Jonah 2:6

Translations

King James Version (KJV)

I went down to the bottoms of the mountains; the earth with her bars was about me for ever: yet have you brought up my life from corruption, O LORD my God.

American King James Version (AKJV)

I went down to the bottoms of the mountains; the earth with her bars was about me for ever: yet have you brought up my life from corruption, O LORD my God.

American Standard Version (ASV)

I went down to the bottoms of the mountains; The earth with its bars closed upon me for ever: Yet hast thou brought up my life from the pit, O Jehovah my God.

Basic English Translation (BBE)

I went down to the bases of the mountains; as for the earth, her walls were about me for ever: but you have taken up my life from the underworld, O Lord my God.

Webster's Revision

I went down to the bottoms of the mountains; the earth with her bars was about me for ever: yet hast thou brought up my life from corruption, O LORD my God.

World English Bible

I went down to the bottoms of the mountains. The earth barred me in forever: yet have you brought up my life from the pit, Yahweh my God.

English Revised Version (ERV)

I went down to the bottoms of the mountains; the earth with her bars closed upon me for ever: yet hast thou brought up my life from the pit, O LORD my God.

Clarke's Jonah 2:6 Bible Commentary

I went down to the bottoms of the mountains - This also may be literally understood. The fish followed the slanting base of the mountains, till they terminated in a plain at the bottom of the great deep.

The earth with her bars - He represents himself as a prisoner in a dungeon, closed in with bars which he could not remove, and which at first appeared to be for ever, i.e., the place where his life must terminate.

Yet hast thou brought up my life - The substance of this poetic prayer was composed while in the fish's belly; but afterwards the prophet appears to have thrown it into its present poetic form, and to have added some circumstances, such as that before us; for he now speaks of his deliverance from this imminent danger of death. "Thou hast brought up my life from corruption."

Barnes's Jonah 2:6 Bible Commentary

I went down to the bottoms, (literally "the cuttings off") of the mountains - , the "roots" as the Chaldee and we call them, the hidden rocks, which the mountains push out, as it were, into the sea, and in which they end.
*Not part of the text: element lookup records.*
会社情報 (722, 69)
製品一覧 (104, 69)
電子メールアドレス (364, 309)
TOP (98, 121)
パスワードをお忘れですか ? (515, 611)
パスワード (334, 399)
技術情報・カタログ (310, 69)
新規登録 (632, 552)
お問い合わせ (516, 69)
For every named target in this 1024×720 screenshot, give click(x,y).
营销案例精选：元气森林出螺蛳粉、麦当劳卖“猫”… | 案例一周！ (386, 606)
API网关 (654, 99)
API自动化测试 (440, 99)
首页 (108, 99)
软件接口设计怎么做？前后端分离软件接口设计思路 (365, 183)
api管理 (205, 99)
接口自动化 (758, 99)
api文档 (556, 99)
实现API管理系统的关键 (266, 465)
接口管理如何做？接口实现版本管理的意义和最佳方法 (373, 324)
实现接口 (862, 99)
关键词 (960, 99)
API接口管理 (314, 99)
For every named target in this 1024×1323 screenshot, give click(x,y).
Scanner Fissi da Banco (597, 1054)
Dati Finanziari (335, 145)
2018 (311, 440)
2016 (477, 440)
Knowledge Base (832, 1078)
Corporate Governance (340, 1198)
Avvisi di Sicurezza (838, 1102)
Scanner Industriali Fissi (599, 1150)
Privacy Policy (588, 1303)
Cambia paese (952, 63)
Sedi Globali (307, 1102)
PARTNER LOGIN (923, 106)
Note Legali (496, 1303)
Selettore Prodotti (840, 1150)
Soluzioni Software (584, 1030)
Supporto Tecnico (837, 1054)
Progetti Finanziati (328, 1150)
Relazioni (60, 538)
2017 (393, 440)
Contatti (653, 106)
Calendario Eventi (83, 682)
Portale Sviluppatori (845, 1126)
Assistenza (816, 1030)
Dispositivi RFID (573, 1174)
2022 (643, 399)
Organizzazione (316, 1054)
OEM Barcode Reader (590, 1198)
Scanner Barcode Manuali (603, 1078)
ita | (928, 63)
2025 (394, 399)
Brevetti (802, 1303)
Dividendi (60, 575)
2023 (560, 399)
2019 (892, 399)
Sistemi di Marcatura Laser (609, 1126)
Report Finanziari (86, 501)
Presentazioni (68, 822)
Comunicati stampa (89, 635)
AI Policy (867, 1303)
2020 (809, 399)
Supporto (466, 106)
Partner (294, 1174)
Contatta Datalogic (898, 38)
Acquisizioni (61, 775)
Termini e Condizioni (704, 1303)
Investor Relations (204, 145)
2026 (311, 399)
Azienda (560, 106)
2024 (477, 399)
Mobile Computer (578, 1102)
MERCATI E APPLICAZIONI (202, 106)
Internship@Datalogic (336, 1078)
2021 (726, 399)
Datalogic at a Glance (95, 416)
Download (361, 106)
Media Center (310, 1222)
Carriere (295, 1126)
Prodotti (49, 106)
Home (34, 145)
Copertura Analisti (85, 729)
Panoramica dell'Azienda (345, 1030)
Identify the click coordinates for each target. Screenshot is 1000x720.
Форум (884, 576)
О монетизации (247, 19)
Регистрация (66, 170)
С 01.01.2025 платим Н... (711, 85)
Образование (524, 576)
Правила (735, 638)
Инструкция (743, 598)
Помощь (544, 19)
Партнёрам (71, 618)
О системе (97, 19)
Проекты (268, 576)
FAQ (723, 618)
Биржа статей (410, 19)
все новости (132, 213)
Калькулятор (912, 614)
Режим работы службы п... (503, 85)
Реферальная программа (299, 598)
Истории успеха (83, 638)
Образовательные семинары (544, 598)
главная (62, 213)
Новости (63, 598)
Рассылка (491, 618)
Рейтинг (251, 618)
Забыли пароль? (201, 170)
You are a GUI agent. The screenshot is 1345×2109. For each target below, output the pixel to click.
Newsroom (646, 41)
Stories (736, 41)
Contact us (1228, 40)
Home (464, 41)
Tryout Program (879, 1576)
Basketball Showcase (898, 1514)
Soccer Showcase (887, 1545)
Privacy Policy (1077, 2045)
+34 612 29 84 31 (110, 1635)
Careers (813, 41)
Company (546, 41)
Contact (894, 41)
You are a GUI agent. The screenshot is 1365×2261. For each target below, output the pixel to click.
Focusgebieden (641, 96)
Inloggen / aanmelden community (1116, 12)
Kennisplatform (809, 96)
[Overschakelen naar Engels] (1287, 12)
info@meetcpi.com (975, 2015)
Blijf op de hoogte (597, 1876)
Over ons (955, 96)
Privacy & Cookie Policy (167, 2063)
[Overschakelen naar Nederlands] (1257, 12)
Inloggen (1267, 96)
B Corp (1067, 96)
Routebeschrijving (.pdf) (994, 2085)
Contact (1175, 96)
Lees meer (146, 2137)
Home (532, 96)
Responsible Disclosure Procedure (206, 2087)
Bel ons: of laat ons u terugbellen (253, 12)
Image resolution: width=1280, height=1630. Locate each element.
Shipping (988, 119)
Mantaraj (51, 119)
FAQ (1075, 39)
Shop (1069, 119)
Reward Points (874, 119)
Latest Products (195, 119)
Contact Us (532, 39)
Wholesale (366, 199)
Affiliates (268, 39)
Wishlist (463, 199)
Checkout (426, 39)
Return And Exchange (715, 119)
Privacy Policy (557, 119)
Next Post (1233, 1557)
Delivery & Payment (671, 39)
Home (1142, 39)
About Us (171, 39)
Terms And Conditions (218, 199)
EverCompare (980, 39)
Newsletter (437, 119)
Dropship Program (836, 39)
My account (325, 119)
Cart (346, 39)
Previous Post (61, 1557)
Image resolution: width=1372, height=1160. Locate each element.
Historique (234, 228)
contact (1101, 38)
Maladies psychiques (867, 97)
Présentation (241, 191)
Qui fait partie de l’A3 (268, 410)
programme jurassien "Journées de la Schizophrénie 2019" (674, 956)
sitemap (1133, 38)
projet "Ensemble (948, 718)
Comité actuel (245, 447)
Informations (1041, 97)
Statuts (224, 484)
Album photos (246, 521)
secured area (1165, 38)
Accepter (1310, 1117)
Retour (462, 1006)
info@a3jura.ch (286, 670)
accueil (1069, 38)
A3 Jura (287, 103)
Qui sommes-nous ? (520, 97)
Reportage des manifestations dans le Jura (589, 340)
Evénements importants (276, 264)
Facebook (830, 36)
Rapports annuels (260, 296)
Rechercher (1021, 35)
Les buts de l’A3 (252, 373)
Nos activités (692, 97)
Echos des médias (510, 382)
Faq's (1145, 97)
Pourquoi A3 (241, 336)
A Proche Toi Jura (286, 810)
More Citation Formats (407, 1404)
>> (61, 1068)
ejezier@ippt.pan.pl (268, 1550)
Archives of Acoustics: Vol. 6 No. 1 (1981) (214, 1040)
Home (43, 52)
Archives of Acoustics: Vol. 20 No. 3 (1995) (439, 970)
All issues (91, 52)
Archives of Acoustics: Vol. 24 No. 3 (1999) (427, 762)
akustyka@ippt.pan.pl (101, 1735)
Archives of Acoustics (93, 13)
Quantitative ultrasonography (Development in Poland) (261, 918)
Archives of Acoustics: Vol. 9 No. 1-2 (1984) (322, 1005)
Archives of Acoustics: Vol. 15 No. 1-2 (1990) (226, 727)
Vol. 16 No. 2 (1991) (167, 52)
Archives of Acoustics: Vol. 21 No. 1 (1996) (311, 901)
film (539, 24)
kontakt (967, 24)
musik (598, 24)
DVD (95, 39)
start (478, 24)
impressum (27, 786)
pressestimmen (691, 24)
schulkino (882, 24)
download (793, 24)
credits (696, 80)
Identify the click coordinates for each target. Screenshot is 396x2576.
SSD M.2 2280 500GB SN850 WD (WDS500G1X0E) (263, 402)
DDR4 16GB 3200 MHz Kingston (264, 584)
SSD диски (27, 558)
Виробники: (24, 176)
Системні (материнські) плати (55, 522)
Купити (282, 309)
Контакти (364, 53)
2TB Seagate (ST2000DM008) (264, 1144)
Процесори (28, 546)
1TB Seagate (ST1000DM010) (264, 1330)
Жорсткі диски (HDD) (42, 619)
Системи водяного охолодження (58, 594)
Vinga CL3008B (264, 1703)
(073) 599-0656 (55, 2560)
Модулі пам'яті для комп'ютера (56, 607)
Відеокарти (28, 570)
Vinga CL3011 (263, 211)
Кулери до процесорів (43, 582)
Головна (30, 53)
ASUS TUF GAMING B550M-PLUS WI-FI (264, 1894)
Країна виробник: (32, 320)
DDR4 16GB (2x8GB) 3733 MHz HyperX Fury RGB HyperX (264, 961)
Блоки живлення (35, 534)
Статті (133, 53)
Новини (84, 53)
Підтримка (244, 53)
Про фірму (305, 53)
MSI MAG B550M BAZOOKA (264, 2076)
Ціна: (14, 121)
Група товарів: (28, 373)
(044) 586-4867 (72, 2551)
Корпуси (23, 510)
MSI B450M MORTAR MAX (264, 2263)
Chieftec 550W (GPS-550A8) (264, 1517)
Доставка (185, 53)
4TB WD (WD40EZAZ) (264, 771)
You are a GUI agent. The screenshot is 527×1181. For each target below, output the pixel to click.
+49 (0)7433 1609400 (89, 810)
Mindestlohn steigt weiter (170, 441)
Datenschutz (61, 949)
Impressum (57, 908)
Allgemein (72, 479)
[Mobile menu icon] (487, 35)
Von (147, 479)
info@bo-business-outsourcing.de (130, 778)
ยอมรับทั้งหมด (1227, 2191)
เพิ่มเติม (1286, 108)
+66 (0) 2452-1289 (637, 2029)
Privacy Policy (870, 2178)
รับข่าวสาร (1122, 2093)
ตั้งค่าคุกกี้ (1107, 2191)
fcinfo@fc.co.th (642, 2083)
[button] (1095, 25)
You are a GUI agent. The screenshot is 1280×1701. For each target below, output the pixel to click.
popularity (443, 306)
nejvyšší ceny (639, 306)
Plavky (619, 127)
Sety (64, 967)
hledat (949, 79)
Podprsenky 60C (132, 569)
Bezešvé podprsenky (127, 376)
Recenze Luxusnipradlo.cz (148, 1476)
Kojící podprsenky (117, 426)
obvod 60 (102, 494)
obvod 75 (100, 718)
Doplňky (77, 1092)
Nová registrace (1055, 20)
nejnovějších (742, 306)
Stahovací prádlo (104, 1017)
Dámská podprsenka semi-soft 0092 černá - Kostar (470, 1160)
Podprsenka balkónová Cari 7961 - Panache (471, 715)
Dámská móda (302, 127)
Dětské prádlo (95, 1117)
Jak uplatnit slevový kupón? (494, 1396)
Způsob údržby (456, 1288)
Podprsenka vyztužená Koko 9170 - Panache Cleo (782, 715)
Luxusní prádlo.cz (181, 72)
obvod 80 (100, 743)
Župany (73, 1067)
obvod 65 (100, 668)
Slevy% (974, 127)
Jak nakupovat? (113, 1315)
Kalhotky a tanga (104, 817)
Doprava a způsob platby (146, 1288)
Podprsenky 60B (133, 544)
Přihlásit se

Such hidden rocks extend along the whole length of that coast. These were his dungeon walls; "the earth, her bars," those long submarine reefs of rock, his prison bars, "were around" him "forever:" the seaweeds were his chains: and, even thus, when things were at their uttermost, "Thou hast brought up my life from corruption," to which his body would have fallen a prey, had not God sent the fish to deliver him. The deliverance for which be thanks God is altogether past: "Thou broughtest me up." He calls "the" Lord, "my" God, because, being the God of all, He was especially his God, for whom He had done things of such marvelous love. God loves each soul which He has made with the same infinite love with which He loves all. Whence Paul says of Jesus Galatians 2:20, "Who loved me and gave Himself for me." He loves each, with the same undivided love, as if he had created none besides; and He allows each to say, "My God," as if the Infinite God belonged wholly to each. So would He teach us the oneness of Union between the soul which God loves and which admits His love, and Himself.

Wesley's Jonah 2:6 Bible Commentary

2:6 I went down - The fish carried him down as deep in the sea as are the bottoms of the mountains. With her bars - I seemed to be imprisoned where the bars that secured were as durable as the rocks, which they were made of. Yet - By what was first my danger, thou hast wonderfully secured me. From corruption - Or the pit, a description of the state of the dead. O Lord - In the assurance of faith, he speaks of the thing as already done.